それゆえ得られた核酸遊離液を再度精製し、可溶性タンパク質などを除去しなければ、PCR(Polymerization chain reaction)のような酵素反応に基づく核酸増幅法を適用できない。核酸遊離液の精製方法として、エタノールやイソプロピルアルコールを加えて核酸を沈澱させる方法、核酸をシリカビーズに吸着させる方法、限外ろ過、カラムクロマトグラフィーなどが例示される。
上記のフェノール−クロロホルム抽出法などを適用せず、代わりに検体を、界面活性剤を含むタンパク質分解酵素液で直接処理する方法(斉藤隆、「PCR実験マニュアル」HBJ出版局、1991年、p309)は簡便で迅速な方法である。
遺伝子の増幅およびフラグメント化
PCR法による増幅ならびに後述するDNAプローブによるスクリーニングを行なうことにより、抽出された遺伝子、DNAまたはそのフラグメントの混合物から、目的とするデフェンシン遺伝子、そのプロモーターまたはそれらのDNAフラグメントを効率的に得ることができる。増幅の際に使用するプライマーは、後記する4つのプライマーセットのすべて、または少なくとも1つのプライマーセットを適宜使用すればよい。なおこれらのプライマーセットにおいて、塩基配列が示された2つのオリゴヌクレオチドを、通常は一緒に使用する。

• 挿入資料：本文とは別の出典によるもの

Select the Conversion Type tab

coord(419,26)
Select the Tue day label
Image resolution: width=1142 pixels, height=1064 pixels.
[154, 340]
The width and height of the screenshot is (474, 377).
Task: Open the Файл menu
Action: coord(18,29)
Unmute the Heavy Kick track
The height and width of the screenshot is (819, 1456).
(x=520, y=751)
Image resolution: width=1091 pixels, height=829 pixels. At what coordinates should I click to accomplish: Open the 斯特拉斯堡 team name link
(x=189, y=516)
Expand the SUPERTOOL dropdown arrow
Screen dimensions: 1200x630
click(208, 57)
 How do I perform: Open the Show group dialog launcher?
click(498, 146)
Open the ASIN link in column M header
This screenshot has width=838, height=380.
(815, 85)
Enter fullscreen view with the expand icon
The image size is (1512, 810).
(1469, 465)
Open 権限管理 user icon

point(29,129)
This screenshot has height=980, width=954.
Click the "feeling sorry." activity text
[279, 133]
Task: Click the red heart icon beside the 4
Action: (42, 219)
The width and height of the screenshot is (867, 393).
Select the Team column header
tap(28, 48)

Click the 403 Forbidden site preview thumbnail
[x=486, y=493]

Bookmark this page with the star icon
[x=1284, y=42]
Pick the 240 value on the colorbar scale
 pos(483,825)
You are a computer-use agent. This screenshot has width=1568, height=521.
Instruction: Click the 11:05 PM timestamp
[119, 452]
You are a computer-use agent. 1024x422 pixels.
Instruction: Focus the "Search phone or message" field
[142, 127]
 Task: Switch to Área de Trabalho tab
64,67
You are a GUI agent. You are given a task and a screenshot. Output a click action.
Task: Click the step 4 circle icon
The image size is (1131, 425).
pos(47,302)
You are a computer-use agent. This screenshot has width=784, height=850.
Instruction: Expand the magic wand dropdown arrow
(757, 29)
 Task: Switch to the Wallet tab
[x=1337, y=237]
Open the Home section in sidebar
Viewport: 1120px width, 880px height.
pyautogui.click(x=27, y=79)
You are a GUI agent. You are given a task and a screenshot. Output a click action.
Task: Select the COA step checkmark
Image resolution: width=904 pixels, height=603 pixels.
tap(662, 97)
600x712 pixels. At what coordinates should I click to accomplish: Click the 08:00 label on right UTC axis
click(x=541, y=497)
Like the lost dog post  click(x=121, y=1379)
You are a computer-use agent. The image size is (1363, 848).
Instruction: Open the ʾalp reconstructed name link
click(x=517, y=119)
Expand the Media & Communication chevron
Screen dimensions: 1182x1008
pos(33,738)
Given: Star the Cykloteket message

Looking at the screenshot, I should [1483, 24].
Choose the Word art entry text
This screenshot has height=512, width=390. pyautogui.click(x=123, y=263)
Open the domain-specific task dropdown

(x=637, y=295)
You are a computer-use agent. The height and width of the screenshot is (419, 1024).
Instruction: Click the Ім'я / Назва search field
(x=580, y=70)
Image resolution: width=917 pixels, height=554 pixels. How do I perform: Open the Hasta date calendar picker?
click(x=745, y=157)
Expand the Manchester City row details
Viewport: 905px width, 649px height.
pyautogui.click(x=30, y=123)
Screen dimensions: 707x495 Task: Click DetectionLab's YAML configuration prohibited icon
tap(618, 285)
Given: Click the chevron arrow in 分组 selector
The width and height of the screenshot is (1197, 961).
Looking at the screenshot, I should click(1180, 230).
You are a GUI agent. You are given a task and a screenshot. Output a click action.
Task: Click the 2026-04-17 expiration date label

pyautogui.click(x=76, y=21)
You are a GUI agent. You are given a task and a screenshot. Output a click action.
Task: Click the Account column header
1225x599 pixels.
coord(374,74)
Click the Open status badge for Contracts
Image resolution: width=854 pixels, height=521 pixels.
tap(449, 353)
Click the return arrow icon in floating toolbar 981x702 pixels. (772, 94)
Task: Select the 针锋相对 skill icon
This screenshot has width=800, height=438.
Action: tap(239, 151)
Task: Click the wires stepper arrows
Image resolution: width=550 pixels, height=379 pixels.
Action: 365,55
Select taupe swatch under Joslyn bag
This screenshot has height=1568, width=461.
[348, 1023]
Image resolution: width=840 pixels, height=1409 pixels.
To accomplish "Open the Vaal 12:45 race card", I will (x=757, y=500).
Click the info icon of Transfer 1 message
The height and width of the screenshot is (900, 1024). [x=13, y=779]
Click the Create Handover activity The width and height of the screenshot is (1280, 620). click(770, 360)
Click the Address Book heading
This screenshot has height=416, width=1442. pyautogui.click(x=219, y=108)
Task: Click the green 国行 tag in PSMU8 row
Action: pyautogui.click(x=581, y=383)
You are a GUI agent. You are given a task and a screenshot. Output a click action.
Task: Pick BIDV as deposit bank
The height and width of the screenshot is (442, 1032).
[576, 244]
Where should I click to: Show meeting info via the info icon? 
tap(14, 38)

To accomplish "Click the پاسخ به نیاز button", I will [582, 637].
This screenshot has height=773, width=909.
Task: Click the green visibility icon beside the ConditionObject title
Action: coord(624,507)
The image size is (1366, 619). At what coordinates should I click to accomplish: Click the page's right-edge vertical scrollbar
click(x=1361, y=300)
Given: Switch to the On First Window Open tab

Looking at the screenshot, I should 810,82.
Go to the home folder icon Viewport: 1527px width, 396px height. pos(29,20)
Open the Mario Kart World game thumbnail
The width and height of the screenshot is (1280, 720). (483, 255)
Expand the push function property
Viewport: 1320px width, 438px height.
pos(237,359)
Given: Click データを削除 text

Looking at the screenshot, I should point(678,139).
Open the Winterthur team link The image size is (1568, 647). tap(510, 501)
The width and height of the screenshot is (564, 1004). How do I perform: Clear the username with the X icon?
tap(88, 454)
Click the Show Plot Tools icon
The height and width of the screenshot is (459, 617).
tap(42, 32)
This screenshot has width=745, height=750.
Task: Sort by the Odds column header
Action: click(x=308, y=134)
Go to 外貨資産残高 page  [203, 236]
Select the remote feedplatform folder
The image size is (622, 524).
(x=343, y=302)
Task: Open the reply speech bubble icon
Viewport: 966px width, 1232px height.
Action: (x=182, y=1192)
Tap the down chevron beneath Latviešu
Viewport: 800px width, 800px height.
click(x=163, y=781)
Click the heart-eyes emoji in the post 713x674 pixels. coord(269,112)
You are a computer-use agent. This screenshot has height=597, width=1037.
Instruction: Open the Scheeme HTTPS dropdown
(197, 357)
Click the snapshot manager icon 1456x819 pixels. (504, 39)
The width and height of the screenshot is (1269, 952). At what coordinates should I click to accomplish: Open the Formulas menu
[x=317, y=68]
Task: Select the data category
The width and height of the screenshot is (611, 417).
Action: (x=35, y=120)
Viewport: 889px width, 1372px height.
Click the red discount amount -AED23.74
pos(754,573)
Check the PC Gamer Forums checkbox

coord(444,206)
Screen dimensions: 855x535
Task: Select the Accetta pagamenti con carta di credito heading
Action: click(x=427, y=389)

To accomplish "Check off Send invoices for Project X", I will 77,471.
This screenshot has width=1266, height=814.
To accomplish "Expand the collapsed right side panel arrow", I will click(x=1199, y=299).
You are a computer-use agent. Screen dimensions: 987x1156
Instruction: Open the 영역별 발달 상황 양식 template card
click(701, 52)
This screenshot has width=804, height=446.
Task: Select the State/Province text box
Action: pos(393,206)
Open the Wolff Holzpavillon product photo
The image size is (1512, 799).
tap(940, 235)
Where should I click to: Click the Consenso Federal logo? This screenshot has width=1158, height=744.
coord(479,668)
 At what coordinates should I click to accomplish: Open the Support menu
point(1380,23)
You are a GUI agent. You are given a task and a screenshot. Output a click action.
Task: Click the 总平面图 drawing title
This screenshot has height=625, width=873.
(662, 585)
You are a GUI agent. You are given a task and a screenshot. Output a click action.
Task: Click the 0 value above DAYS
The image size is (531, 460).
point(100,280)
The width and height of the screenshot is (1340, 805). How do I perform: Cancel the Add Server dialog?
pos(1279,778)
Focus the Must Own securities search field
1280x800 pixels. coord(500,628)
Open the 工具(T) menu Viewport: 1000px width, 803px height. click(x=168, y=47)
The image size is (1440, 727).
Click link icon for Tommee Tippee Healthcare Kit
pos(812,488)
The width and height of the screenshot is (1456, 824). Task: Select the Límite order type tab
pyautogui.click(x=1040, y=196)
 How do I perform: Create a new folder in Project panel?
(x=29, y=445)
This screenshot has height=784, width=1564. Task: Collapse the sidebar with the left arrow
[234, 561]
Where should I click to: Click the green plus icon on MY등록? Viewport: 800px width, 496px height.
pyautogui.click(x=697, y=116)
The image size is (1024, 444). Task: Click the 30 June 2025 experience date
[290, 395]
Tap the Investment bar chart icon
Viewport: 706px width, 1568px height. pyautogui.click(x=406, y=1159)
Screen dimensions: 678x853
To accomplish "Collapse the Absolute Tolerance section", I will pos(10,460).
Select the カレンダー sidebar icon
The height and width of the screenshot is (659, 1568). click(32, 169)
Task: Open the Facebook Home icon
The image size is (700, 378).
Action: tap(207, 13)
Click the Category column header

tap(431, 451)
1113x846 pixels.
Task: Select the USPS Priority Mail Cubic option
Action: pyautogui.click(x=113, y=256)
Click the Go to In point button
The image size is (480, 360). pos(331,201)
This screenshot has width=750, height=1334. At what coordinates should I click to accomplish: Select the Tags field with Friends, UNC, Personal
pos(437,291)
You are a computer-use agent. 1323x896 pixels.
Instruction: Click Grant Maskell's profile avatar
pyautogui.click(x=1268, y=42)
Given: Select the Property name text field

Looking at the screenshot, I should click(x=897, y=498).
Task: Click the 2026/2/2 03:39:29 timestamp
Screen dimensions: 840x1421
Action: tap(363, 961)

得られたゲノムDNAまたは遺伝子が大きい場合には、適当な制限酵素、例えばBamHI、BgLII、DraI、EcoRI、EcoRV、HindIII、PvuIIなどを用いて常法に従い、フラグメント化してもよい。スクリーニングおよび増幅の組み合わせにより、罹患感受性の推定のためのデータを収集する試料用のDNAおよびそのフラグメントの集合体を調製することができる。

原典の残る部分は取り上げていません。